Il sommerso nel 2008 era pari al 31,1% del Pil, di cui il 18,5% riconducibile alla fuga dal fisco e il 12,6% legato alla criminalità. Tra il 2006 e il 2008, la crescita, esponenziale, è stata quindi di 6,5 punti percentuali.
E la nostra regione? L'evasione fiscale in Umbria è stimata in quasi 4 miliardi di euro ogni anno. Il dato è tratto dal rapporto di una commissione istituita dal governo nel 2011.
La Corte dei Conti stima che il peso della corruzione nel territorio regionale sia di 500 milioni: quasi 42 milioni di euro ogni mese.
Un dato diffuso dalla Fondazione Caponnetto certifica che in Umbria la criminalità fattura 2 miliardi di euro ogni anno.
Una  indagine conoscitiva sulle infiltrazioni mafiose in Umbria, condotta per quasi due anni dalla Commissione antimafia del Consiglio regionale, presieduta da Paolo Brutti, certifica che l'Umbria, "al pari di altre realtà regionali, è territorio ambìto dalle organizzazioni criminali di stampa mafioso che si sono già insediate in modo clandestino nel territorio, soprattutto quello perugino, facendo affari nei settori del riciclaggio di denaro sporco, degli appalti e del narcotraffico, senza per questo creare situazioni di dominio o di controllo totale del territorio che resta tipico di alcune aree del sud Italia".

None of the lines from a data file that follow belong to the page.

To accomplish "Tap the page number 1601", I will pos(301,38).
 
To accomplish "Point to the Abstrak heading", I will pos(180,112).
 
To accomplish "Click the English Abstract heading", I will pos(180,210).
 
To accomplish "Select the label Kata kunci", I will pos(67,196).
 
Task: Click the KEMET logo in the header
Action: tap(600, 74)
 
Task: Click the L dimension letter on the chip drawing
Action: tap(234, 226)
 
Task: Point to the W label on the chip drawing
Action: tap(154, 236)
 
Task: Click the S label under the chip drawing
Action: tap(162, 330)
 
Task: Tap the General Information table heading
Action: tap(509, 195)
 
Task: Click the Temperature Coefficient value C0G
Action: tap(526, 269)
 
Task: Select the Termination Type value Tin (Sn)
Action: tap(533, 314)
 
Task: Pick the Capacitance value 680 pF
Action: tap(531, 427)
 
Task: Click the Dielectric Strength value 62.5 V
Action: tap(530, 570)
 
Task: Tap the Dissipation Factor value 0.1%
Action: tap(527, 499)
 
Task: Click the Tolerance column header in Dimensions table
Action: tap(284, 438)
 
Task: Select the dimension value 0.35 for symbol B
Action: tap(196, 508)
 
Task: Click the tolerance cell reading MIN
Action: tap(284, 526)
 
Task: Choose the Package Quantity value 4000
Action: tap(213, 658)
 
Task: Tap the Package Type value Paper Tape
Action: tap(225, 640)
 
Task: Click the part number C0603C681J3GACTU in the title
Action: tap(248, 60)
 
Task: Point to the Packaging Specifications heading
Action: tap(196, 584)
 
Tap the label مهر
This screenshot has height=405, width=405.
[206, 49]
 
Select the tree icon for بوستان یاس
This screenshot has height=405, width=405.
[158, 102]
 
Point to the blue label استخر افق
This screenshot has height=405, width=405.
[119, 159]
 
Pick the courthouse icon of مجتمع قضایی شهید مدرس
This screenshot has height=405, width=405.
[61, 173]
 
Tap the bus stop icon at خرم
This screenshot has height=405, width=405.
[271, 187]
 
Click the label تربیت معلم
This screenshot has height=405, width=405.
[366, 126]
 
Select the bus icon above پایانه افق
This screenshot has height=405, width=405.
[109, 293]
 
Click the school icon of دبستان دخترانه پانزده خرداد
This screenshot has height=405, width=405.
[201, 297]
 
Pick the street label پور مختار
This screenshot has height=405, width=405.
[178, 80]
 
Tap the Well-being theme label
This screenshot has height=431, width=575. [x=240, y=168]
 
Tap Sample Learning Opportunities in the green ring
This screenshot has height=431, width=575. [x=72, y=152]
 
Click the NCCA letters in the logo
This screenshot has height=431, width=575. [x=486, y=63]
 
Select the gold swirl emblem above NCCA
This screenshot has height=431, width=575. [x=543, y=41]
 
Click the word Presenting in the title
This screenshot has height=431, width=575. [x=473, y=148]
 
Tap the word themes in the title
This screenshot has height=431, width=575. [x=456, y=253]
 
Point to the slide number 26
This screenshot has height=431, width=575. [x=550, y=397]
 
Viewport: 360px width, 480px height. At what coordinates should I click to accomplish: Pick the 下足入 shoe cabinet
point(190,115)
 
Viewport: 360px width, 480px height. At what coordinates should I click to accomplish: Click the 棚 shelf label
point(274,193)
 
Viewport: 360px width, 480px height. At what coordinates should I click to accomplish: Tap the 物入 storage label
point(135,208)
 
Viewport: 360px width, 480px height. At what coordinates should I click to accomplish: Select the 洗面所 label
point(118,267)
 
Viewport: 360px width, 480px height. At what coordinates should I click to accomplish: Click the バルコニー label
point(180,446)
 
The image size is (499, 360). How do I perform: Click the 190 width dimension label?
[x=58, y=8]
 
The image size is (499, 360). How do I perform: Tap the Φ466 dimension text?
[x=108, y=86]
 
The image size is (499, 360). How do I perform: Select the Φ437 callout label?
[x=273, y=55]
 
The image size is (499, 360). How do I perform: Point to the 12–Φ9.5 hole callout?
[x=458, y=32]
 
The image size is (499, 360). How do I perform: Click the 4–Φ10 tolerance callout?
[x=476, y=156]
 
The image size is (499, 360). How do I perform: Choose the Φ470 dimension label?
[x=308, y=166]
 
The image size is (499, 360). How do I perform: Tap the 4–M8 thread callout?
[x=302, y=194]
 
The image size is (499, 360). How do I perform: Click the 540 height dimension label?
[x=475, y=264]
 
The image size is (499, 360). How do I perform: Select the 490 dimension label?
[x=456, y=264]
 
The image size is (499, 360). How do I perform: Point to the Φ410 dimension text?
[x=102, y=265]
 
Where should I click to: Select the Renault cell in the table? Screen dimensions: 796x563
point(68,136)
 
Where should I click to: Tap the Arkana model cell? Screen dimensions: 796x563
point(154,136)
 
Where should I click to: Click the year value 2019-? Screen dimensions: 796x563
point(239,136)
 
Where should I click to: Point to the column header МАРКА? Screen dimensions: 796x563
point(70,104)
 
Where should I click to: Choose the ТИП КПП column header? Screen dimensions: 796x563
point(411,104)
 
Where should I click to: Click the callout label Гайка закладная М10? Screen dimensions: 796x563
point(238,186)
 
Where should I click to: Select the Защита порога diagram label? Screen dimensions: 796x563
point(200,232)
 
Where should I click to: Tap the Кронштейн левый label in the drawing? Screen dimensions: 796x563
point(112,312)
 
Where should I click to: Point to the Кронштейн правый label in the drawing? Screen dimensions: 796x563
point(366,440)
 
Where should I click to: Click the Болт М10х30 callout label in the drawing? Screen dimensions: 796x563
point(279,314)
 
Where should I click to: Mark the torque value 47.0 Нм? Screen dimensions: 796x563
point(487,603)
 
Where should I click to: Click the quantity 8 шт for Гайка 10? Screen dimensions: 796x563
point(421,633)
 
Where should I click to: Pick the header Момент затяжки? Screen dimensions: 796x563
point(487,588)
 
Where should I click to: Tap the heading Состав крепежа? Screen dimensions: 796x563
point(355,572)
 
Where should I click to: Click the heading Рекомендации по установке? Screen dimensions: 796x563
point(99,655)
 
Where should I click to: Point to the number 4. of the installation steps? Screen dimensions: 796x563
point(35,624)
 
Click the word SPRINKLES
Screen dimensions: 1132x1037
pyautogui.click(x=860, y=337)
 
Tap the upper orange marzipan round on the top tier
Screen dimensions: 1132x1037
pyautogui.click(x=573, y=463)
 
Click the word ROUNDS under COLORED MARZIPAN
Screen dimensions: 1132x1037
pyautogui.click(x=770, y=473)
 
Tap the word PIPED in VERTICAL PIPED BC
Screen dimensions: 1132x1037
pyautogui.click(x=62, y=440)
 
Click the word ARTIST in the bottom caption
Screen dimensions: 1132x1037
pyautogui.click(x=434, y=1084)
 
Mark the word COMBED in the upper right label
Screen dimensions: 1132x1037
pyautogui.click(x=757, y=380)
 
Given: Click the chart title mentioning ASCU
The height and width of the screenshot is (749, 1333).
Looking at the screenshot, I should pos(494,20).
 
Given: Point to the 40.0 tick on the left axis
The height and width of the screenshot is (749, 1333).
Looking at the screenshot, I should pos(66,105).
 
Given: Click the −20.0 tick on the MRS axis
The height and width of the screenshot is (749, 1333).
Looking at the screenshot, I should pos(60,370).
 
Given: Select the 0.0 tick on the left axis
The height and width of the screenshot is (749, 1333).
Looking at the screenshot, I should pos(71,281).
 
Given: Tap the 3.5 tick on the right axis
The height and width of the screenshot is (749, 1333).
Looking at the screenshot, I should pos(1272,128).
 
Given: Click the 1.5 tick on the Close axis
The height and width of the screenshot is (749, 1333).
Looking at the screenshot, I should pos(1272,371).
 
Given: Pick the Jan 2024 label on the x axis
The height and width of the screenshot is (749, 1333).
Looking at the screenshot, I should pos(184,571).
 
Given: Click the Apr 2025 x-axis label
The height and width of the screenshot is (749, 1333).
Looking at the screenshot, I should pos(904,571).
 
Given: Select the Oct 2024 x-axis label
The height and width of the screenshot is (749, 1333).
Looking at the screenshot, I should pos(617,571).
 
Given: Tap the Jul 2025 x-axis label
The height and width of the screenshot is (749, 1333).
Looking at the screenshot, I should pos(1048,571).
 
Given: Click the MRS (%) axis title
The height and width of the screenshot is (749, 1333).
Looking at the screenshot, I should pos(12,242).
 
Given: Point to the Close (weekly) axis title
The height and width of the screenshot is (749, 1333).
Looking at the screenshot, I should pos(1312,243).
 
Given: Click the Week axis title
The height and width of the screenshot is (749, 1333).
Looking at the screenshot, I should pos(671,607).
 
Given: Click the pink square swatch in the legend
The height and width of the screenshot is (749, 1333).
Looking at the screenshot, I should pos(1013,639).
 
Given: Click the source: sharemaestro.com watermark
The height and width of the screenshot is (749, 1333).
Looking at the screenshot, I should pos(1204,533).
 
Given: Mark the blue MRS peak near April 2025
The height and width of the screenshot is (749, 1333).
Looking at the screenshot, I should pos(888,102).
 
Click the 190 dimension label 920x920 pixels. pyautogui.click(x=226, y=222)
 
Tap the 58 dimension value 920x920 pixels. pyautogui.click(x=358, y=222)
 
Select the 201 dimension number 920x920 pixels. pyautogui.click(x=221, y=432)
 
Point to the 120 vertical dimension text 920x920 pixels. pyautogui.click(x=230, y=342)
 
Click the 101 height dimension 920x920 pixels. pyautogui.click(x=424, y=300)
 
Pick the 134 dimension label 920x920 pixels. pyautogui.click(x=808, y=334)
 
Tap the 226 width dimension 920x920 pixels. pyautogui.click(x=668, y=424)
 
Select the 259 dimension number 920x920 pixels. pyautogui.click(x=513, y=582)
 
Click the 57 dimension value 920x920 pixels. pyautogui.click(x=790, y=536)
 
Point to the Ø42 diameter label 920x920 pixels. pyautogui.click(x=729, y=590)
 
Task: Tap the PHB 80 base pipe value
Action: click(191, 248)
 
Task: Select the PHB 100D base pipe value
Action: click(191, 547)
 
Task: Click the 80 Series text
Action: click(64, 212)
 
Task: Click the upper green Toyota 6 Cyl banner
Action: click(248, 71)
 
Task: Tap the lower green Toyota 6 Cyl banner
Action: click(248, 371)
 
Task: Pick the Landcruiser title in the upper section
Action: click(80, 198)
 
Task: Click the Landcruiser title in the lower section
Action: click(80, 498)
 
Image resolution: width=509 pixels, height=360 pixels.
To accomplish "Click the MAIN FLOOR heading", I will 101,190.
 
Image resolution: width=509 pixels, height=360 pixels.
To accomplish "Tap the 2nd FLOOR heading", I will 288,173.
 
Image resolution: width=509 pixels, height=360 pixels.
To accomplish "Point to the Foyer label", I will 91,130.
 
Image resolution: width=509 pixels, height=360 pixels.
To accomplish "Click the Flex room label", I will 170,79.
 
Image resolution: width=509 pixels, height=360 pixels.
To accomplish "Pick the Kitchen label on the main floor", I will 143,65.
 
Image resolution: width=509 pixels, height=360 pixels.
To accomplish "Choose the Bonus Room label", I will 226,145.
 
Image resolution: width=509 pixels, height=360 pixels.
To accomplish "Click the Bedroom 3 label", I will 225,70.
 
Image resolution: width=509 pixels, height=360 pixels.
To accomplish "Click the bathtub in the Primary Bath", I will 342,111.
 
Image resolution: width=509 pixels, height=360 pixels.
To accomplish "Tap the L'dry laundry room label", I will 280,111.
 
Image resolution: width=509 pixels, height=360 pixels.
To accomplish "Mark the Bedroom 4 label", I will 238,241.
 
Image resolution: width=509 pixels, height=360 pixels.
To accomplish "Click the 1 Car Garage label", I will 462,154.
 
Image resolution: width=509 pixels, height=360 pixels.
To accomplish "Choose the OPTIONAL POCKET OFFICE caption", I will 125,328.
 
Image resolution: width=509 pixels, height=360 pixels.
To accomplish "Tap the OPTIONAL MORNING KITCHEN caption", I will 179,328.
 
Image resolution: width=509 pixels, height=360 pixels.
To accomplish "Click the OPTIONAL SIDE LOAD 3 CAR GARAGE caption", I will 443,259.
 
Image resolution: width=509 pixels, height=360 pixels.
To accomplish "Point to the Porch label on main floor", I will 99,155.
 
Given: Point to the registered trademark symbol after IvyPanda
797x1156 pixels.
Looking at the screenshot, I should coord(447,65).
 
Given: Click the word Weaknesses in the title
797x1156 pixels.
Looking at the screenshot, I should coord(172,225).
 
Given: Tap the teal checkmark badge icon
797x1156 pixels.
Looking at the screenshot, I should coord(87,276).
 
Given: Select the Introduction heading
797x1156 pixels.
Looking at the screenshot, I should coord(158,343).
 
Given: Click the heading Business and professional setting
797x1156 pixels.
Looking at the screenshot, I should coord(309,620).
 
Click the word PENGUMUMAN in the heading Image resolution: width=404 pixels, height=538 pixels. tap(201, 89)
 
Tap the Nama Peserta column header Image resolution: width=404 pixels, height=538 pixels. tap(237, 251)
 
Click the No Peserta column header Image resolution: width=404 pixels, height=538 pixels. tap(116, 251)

La Commissione regionale evidenzia però "il rischio di sottovalutazione del fenomeno delle infiltrazioni mafiose da parte di istituzioni, partiti ed operatori, in particolare dei settori finanziario e del comparto edilizio".

Il presidente Paolo Brutti ha messo in particolare evidenza i settori in cui più opera la malavita, evidenziando quello predominante del riciclaggio di denaro sporco che in Umbria coinvolge enormi quantità di denaro liquido proveniente da "traffico di droga, armi ed esseri umani (prostituzione) e delle acquisizioni di attività economiche ad alto tenore di denaro liquido di provenienza illecita".

Secondo un rapporto della Dia, la Direzione nazionale antimafia (2010) l'Umbria è la quarta regione a rischio mafia fra quelle del nord Italia.
Assoimpresa ha denunciato la presenza nel territorio regionale di circa 40 reti usuraie, con 300 persone coinvolte.
La vigilanza contro tutte le mafie rimane però alta: la regione Umbria ha istituito una Commissione regionale antimafia per monitorare e contrastare eventuali infiltrazioni criminali e per dotarsi di strumenti utili alla lotta ed alla prevenzione contro la criminalità.
L'Umbria, prima fra tutte le regioni italiane, ha istituito una legge che stabilisce che il 21 marzo sia la “Giornata della Memoria e dell’Impegno” in memoria di tutte le vittime delle mafie.